***** Task inputs

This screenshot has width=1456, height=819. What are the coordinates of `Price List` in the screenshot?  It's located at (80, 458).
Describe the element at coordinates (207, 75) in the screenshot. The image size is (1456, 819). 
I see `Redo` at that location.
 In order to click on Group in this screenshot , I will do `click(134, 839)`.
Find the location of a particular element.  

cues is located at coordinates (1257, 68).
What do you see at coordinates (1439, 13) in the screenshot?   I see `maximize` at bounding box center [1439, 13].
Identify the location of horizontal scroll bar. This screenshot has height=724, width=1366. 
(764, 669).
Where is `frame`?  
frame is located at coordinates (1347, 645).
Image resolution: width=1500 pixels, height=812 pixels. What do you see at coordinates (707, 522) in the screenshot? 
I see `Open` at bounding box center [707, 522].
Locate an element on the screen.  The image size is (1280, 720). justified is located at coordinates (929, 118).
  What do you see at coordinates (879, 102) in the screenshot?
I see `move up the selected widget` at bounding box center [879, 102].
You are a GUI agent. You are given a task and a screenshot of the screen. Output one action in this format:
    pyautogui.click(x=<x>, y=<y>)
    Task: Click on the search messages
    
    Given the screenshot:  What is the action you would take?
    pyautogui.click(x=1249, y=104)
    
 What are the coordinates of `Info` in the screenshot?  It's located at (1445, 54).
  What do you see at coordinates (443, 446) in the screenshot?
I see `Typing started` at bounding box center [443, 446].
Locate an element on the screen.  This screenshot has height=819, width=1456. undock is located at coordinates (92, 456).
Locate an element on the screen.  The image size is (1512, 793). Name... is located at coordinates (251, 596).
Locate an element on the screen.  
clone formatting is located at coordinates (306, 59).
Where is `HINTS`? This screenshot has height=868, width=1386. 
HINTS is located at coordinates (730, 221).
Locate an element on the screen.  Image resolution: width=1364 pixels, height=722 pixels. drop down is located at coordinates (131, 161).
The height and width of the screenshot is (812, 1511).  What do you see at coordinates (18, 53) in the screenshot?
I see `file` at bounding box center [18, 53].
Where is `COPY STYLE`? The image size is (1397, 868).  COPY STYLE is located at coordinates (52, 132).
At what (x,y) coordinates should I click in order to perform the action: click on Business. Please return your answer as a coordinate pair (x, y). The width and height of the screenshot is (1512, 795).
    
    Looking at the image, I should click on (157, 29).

**********

# [Exercise task]
Find each line in the records above that contains the word "bounding", and copy every such line.

# [Final answer]
What do you see at coordinates (1439, 13) in the screenshot?   I see `maximize` at bounding box center [1439, 13].
I see `Open` at bounding box center [707, 522].
I see `move up the selected widget` at bounding box center [879, 102].
I see `Typing started` at bounding box center [443, 446].
I see `file` at bounding box center [18, 53].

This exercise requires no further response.